## Action item
Include in the output exactly the lines from the opening of the data through the line containing "The height and width of the screenshot is (924, 1314).", and nothing more.

Collection entries:
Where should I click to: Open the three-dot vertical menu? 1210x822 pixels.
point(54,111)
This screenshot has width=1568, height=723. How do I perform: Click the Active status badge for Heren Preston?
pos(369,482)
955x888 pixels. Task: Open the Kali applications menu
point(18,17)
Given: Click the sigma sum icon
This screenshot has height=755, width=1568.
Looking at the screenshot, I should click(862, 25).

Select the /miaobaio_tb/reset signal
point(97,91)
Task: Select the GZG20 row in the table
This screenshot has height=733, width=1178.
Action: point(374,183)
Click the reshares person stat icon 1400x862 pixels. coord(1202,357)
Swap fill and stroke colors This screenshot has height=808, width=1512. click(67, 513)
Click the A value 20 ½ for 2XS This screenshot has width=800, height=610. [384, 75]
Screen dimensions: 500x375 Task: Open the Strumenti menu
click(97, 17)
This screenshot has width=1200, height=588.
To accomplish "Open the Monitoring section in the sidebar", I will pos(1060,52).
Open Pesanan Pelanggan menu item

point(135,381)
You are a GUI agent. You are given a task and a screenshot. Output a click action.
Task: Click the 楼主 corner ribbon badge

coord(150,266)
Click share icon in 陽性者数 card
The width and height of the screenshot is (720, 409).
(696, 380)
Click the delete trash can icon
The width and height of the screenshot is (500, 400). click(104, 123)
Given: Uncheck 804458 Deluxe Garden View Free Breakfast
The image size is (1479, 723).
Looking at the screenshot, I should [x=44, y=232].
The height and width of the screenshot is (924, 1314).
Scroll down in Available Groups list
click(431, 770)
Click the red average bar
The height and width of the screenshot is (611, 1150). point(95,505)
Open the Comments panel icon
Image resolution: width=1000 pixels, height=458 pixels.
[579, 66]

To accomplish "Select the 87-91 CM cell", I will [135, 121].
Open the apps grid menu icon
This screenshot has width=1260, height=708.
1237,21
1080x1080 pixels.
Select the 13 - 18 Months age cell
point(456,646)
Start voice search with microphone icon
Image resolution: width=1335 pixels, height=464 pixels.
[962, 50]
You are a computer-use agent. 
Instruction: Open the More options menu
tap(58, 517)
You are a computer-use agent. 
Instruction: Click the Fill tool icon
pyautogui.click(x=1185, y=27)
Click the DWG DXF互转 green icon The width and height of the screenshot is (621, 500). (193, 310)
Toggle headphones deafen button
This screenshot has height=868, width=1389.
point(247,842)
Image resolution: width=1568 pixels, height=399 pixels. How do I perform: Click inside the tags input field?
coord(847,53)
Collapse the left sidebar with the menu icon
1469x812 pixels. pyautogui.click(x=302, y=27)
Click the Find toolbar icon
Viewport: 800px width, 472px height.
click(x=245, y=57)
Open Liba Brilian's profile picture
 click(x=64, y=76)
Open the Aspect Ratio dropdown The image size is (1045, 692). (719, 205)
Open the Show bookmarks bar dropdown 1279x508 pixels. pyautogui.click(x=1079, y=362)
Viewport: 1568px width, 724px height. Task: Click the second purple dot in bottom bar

## Your response
Where should I click to: Open the three-dot vertical menu? 1210x822 pixels.
point(54,111)
This screenshot has width=1568, height=723. How do I perform: Click the Active status badge for Heren Preston?
pos(369,482)
955x888 pixels. Task: Open the Kali applications menu
point(18,17)
Given: Click the sigma sum icon
This screenshot has height=755, width=1568.
Looking at the screenshot, I should click(862, 25).

Select the /miaobaio_tb/reset signal
point(97,91)
Task: Select the GZG20 row in the table
This screenshot has height=733, width=1178.
Action: point(374,183)
Click the reshares person stat icon 1400x862 pixels. coord(1202,357)
Swap fill and stroke colors This screenshot has height=808, width=1512. click(67, 513)
Click the A value 20 ½ for 2XS This screenshot has width=800, height=610. [384, 75]
Screen dimensions: 500x375 Task: Open the Strumenti menu
click(97, 17)
This screenshot has width=1200, height=588.
To accomplish "Open the Monitoring section in the sidebar", I will pos(1060,52).
Open Pesanan Pelanggan menu item

point(135,381)
You are a GUI agent. You are given a task and a screenshot. Output a click action.
Task: Click the 楼主 corner ribbon badge

coord(150,266)
Click share icon in 陽性者数 card
The width and height of the screenshot is (720, 409).
(696, 380)
Click the delete trash can icon
The width and height of the screenshot is (500, 400). click(104, 123)
Given: Uncheck 804458 Deluxe Garden View Free Breakfast
The image size is (1479, 723).
Looking at the screenshot, I should [x=44, y=232].
The height and width of the screenshot is (924, 1314).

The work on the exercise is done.